▶ [TEXTO DEL EJERCICIO]:

»»

Ferrer es demasiado

Rafael Plaza desde la ciudad de Valencia

Un lobo ruge bajo la bóveda del Ágora. Es noche cerrada y David Ferrer levanta los brazos porque está en la final del torneo de Valencia por quinta vez en su carrera (6-2 y 6-3 sobre Nicolás Almagro). El alicantino, clasificado para su octavo partido por el título de la temporada, defenderá mañana la corona de campeón ante el ruso Mikhail Youzhny siendo el hombre que más partidos ha disputado en 2013 (75). Con París-Bercy y la Copa de Maestros pendientes en su calendario, el número tres del mundo llega a la recta final del año con las piernas calcinadas, pero más cerca de las sensaciones que el curso pasado le permitieron ganar el único Masters 1000 de su carrera, gobernando con solvencia la gira bajo techo de final de temporada.

««

▶ [DATOS PRESENTADOS]:
»»

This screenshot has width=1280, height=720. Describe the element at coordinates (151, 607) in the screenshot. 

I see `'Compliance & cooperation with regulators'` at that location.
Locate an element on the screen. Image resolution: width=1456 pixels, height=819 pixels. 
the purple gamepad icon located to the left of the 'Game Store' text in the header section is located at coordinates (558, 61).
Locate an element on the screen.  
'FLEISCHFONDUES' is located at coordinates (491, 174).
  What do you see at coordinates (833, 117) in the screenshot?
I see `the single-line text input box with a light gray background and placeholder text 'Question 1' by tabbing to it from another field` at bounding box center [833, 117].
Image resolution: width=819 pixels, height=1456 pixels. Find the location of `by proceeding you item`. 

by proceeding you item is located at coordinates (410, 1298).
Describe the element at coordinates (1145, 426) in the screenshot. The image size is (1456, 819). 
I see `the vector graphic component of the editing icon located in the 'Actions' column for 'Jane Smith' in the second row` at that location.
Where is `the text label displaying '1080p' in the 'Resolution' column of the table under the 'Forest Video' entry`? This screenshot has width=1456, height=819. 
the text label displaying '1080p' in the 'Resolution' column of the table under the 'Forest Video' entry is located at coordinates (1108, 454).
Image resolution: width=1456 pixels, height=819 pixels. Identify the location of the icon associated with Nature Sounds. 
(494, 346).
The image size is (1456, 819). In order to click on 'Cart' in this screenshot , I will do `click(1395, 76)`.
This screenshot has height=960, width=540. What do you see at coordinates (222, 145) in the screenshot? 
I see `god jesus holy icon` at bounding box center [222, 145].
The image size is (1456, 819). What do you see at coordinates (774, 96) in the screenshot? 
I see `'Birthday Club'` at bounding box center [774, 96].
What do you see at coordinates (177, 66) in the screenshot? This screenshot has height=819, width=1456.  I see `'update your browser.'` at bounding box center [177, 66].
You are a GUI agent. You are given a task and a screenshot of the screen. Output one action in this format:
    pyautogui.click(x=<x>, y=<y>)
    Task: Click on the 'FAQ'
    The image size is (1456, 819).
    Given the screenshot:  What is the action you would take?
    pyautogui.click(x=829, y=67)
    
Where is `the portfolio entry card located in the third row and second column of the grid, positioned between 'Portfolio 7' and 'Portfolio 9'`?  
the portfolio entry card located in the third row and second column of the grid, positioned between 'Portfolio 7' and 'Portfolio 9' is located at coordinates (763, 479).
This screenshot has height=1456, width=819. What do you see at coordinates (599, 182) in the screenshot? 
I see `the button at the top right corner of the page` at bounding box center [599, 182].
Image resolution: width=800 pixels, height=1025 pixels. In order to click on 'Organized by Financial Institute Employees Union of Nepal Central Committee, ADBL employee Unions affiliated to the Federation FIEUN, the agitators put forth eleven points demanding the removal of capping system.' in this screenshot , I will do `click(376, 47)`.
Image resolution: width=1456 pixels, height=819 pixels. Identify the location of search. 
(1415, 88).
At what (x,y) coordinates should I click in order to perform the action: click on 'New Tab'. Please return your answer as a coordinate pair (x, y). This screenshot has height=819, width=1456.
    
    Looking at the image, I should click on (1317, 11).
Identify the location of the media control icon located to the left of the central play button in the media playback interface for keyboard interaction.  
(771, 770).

««

▶ [EJERCICIO]: Copia sin cambios el pasaje de la crónica sobre David Ferrer que empieza en "Rafael Plaza desde" y termina en "final de temporada.", con ambos extremos incluidos.

▶ [SOLUCIÓN DEL EJERCICIO]:
Rafael Plaza desde la ciudad de Valencia

Un lobo ruge bajo la bóveda del Ágora. Es noche cerrada y David Ferrer levanta los brazos porque está en la final del torneo de Valencia por quinta vez en su carrera (6-2 y 6-3 sobre Nicolás Almagro). El alicantino, clasificado para su octavo partido por el título de la temporada, defenderá mañana la corona de campeón ante el ruso Mikhail Youzhny siendo el hombre que más partidos ha disputado en 2013 (75). Con París-Bercy y la Copa de Maestros pendientes en su calendario, el número tres del mundo llega a la recta final del año con las piernas calcinadas, pero más cerca de las sensaciones que el curso pasado le permitieron ganar el único Masters 1000 de su carrera, gobernando con solvencia la gira bajo techo de final de temporada.